30 menit yang lalu, meskipun hujan sedang besar-besarnya, dan disertai angin dan petir, kami rela datang sebelum jam perkuliahan dimulai. Semuanya ngeri membayangkan diusir oleh dosen karena terlambat. Minggu kemarin baru saja kejadian mencekam itu menghampiri kelas ini, tanpa tedeng aling aling, mahasiswa yang terlambat beberapa menit saja langsung diusir keluar oleh dosenku. Inilah aturannya. Kesepakatan yang entah darimana sumber hukumnya, mungkin merupakan bagian hukum privat dan masuk dalam bab KUHPerdata tentang perikatan. Kami terikat.
Sudah 30 menit berlalu, bu dosen belum juga muncul di ambang pintu. Kita saling pandang, tersenyum, membayangkan jika 30 menit itu adalah kita yang terlambat, semua sudah tau pasti apa yang akan kami alami.
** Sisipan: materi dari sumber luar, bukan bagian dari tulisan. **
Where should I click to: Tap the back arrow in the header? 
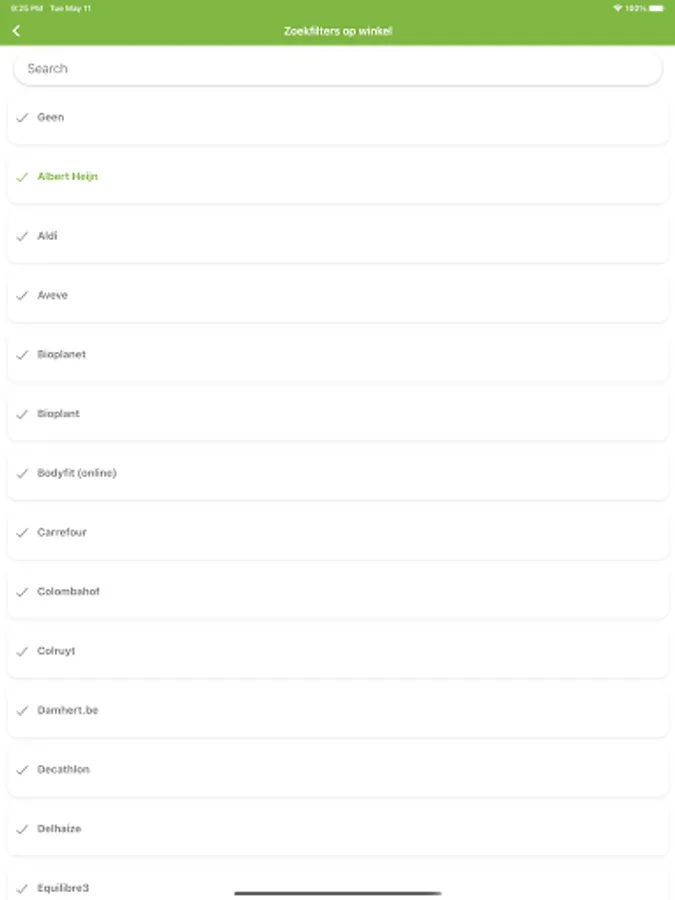[x=17, y=31]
Sebagian mahasiswa yang diusir pada pertemuan minggu kemarin sudah resah membalaskan dendamnya. Mereka memprovokasi teman-temannya untuk tidak melakukan kontra prestasi , setia pada kesepakatan 15 menit keterlambatan, maka baik mahasiswa maupun dosen tidak diperkenankan masuk kelas. Namun, wajah-wajah kakak angkatan yang mengulang, mungkin meruntuhkan semua usaha provokasinya, satu kelas sepakat berkata “Kalo dapat nilai C gimana?”. Takut bernasib sama dengan kakak angkatannya yang sekarang ikut belajar bersama mereka. Mengulang.
10 menit berjalan setelah 30 menit yang berlalu, anak-anak berlarian ke dalam ruangan dan menempatakan diri dalam posisinya masing-masing. Sang dosen masuk dengan senyuman kemenangan dan dengan suara yang nyaring berucap, “selamat soree..!”. semua berjalan lancar, perkuliahan berjalan seperti biasanya.
Tentang perikatan itu, ibu dosen tak mau ambil pusing. Dosen tidak terikat.
Yang berkuasa bisa melakukan apa saja. Perjanjian hanya alat kaum yang berkuasa untuk melegalkan keinginannya pada manusia-manusia yang ada dalam wilayah kewenangannya.
Walaupun agak sedikit kasar, tapi itulah materi kuliah yang kami dapat hari ini. Di dalam dunia pendidikan, pengalaman-pengalaman kecil adalah mozaik-mozaik yang kelak akan membentuk kepribadiaannya. Dan ini adalah sebuah blunder besar bagi kami yang sudah lama mati-matian menyusun mozaik-mozaik keyakinan, percaya bahwa seorang guru adalah teladan bagi muridnya.